Charles did not collect older paintings with the same zeal as his father, but that is not to say he was slack. In 1660, he struck up a relationship with the art dealer William Frizell, from whom he eventually bought 72 pieces. The highlight of these purchases is a Massacre of the Innocents (c1565-67) by Pieter Bruegel the Elder. Formerly owned by the Holy Roman Emperor Rudolf II, it was converted from an image of Habsburg pillage to a less politically sensitive scene of general plunder in a Netherlandish village. Slaughtered babies were replaced by bread and meat. Occasionally, the second layer of paint gives way, making visible the concealed violence below. Maarten van Heemskerck’s The Four Last Things (1565), from the same bundle, is a mannerist allegory that makes up for its ill-defined figures with sheer hallucinogenic vitality.
Maarten van Heemskerck, The Four Last Things, 1565. Oil on panel, 68.5 x 155 cm. Royal Collection Trust © Her Majesty Queen Elizabeth II.
A royal proclamation of 1660 demanded the return of works that had been “purloyn’d and embezilled, or upon pretences seized” during the Commonwealth, excepting those that had been given by the king in exchange for the clearance of debts. But even the owners of the latter were often persuaded to hand over their treasures, in return for favour with the new order. Many of the best works here were given to the king as bribes, the most extraordinary instance of which was the Dutch Gift – 28, largely Italian Renaissance, paintings granted in a futile attempt to avoid Anglo-Dutch conflict. It includes fine work from Titian, Paolo Veronese and Giulio Romano, as well as Lorenzo Lotto’s striking and unusual portrait of the Venetian collector Andrea Odoni (1527), who stands proud yet protective amid his classical sculptures and holds a golden cross to his heart as if to pre-empt accusations of paganism.
Paolo Veronese, The Mystic Marriage of St Catherine of Alexandria, c1562–69. Oil on canvas, 148 x 199.5 cm. Royal Collection Trust © Her Majesty Queen Elizabeth II.

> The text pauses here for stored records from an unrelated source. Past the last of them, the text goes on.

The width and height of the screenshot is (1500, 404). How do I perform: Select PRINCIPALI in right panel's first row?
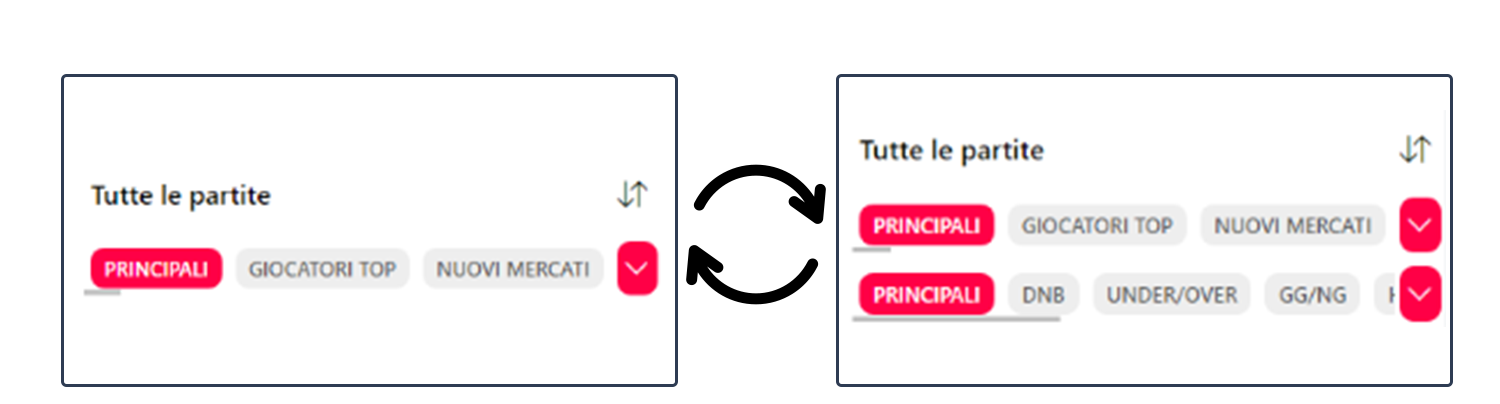coord(927,226)
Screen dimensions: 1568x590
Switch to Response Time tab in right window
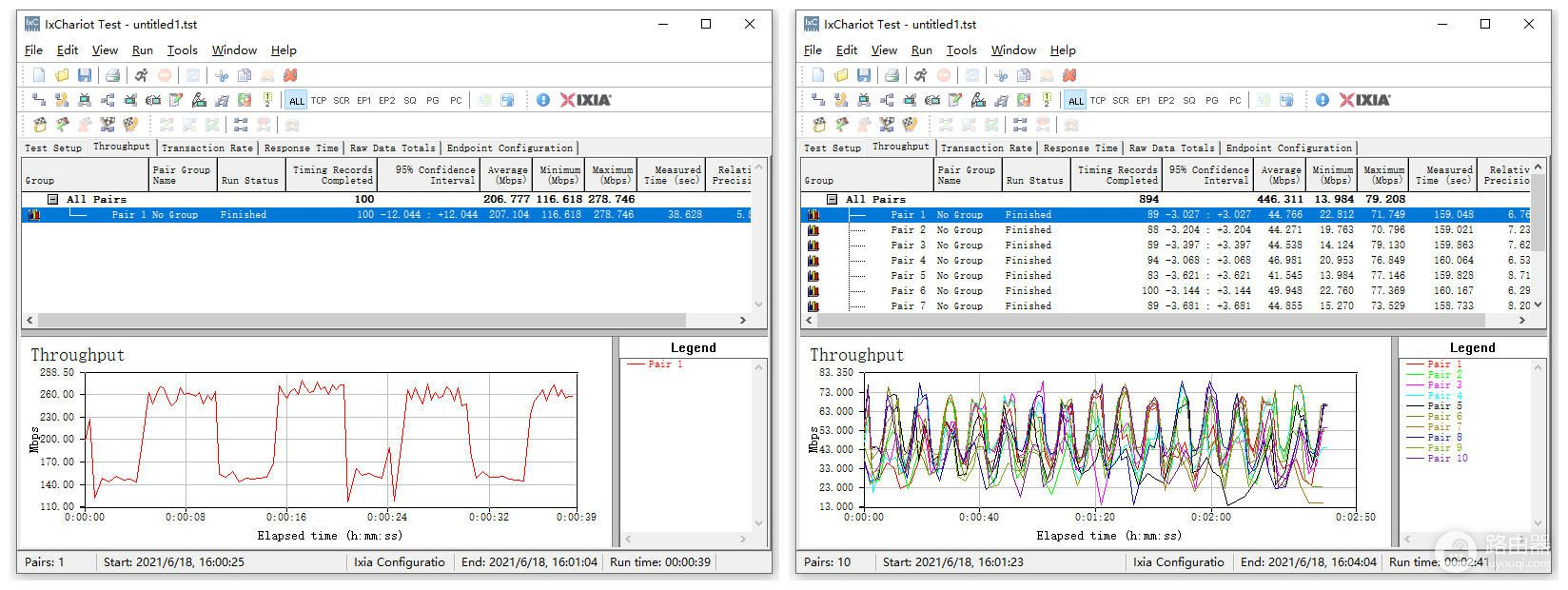[1080, 148]
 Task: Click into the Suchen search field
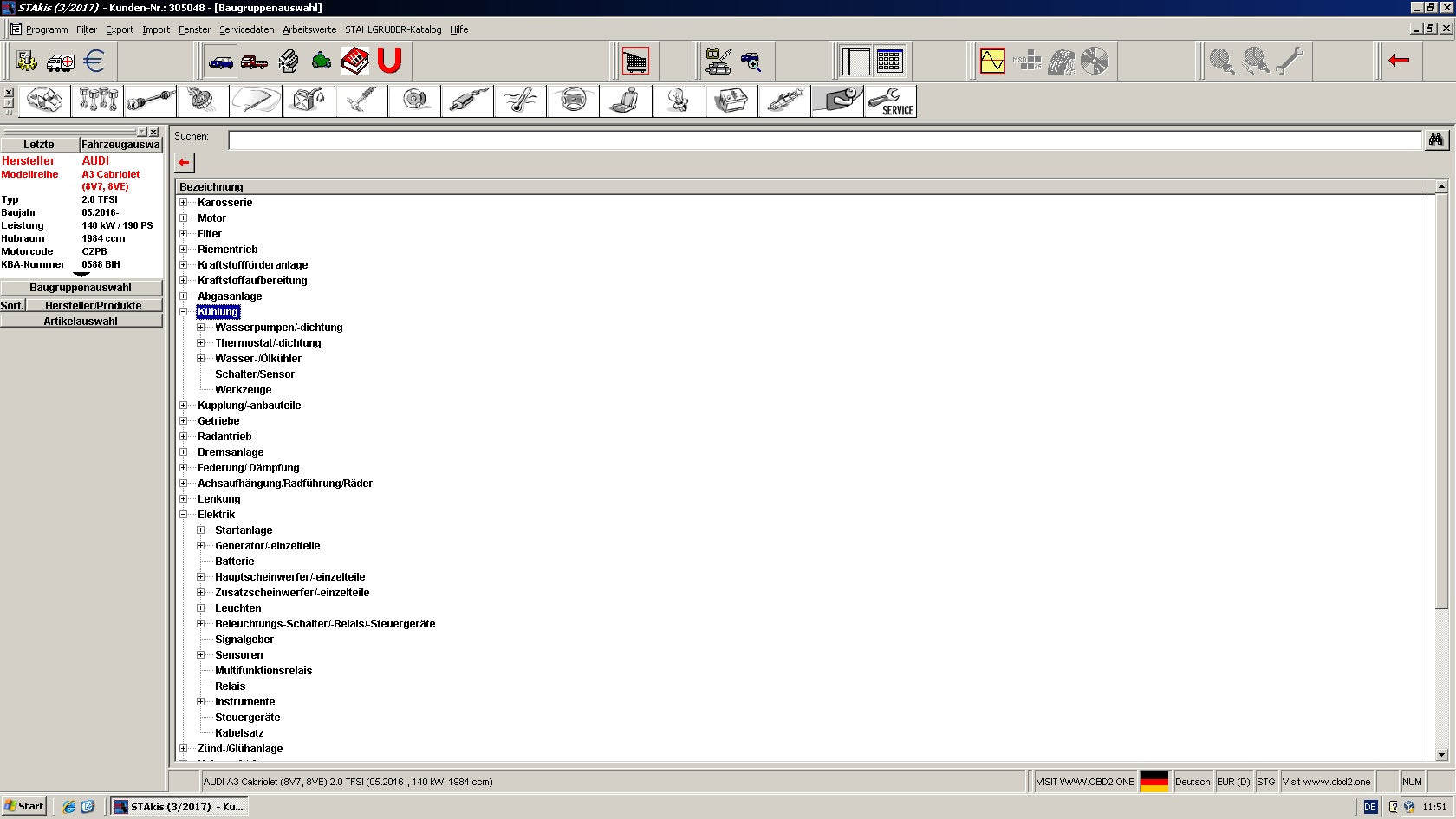point(825,140)
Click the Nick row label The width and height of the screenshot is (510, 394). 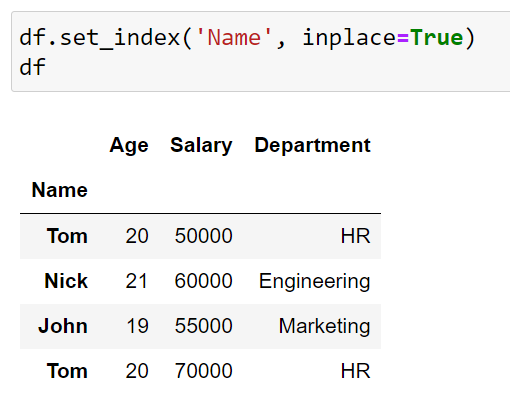coord(66,281)
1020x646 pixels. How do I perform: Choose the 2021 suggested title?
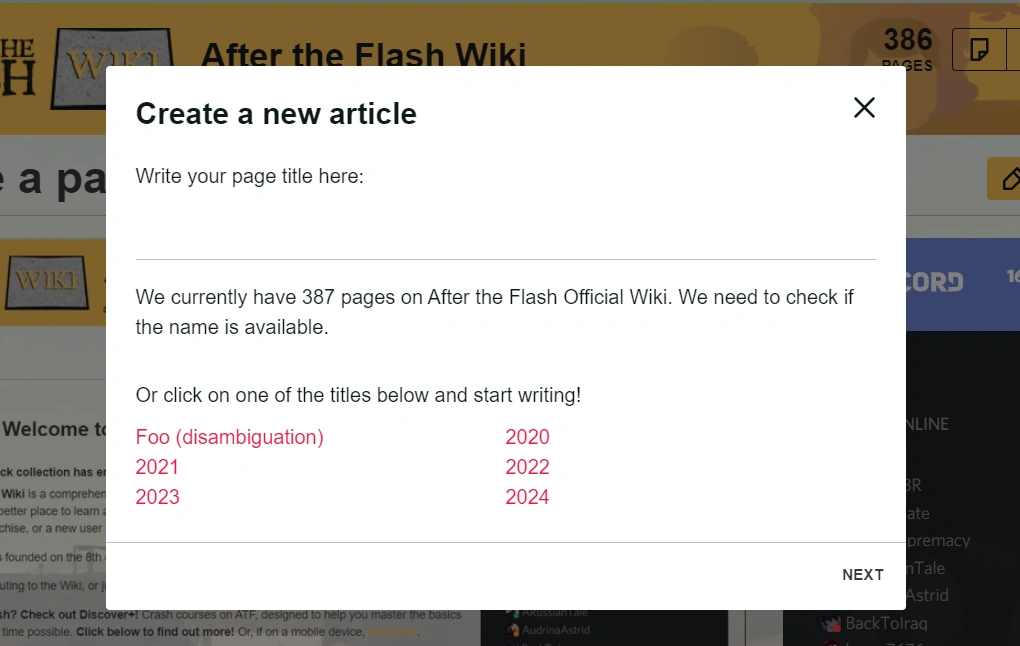[x=157, y=467]
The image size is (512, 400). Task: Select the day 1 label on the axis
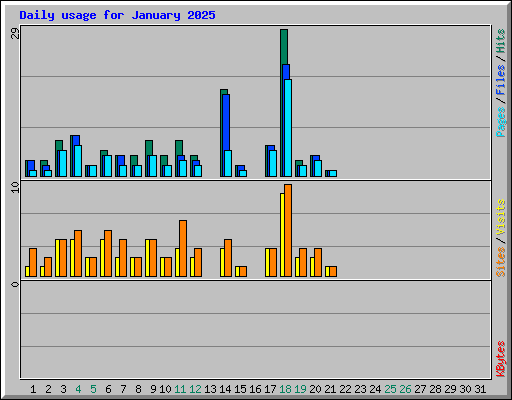coord(33,389)
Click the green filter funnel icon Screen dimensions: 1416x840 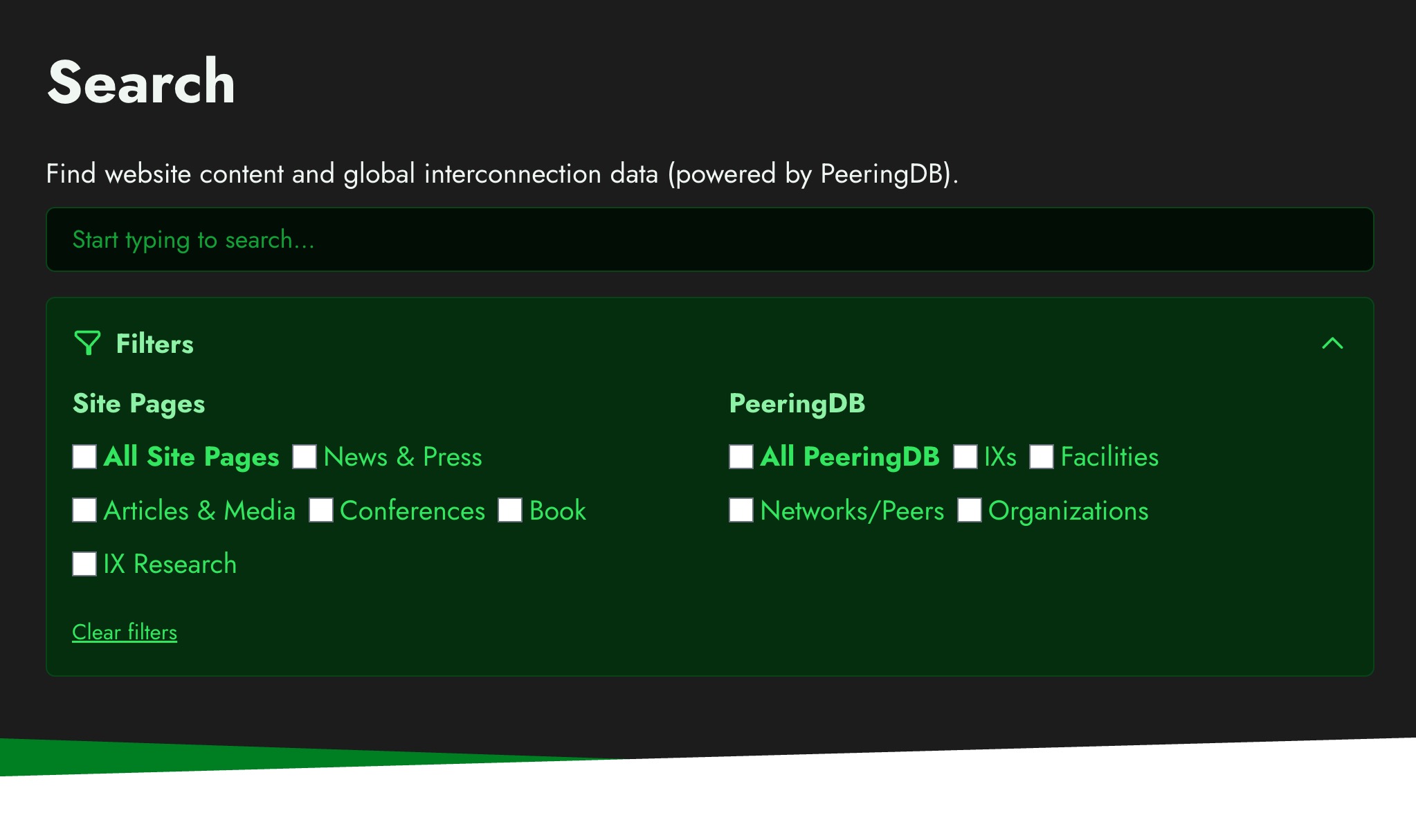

The one area in which Charles easily exceeded his father was in the acquiring of drawings, a medium that the British monarchy had previously ignored. His reign was punctuated by a series of acquisitions from collectors such as Nicholas Lanier and the dealer William Gibson, although the details of such transferrals are sparse. Pieces such as Michelangelo’s delicate yet possessed The Head of the Virgin (c1540) were used by court painters as models to imitate. The greatest hoard of all was that of Thomas Howard, Earl of Arundel, who had amassed 80 Hans Holbein portraits, a set of 30 Parmigianino studies and a bound album of Leonardo da Vinci drawings. Away from all the silk and gilt, the pomp and presentment, these exquisite sketches quietly speak for themselves.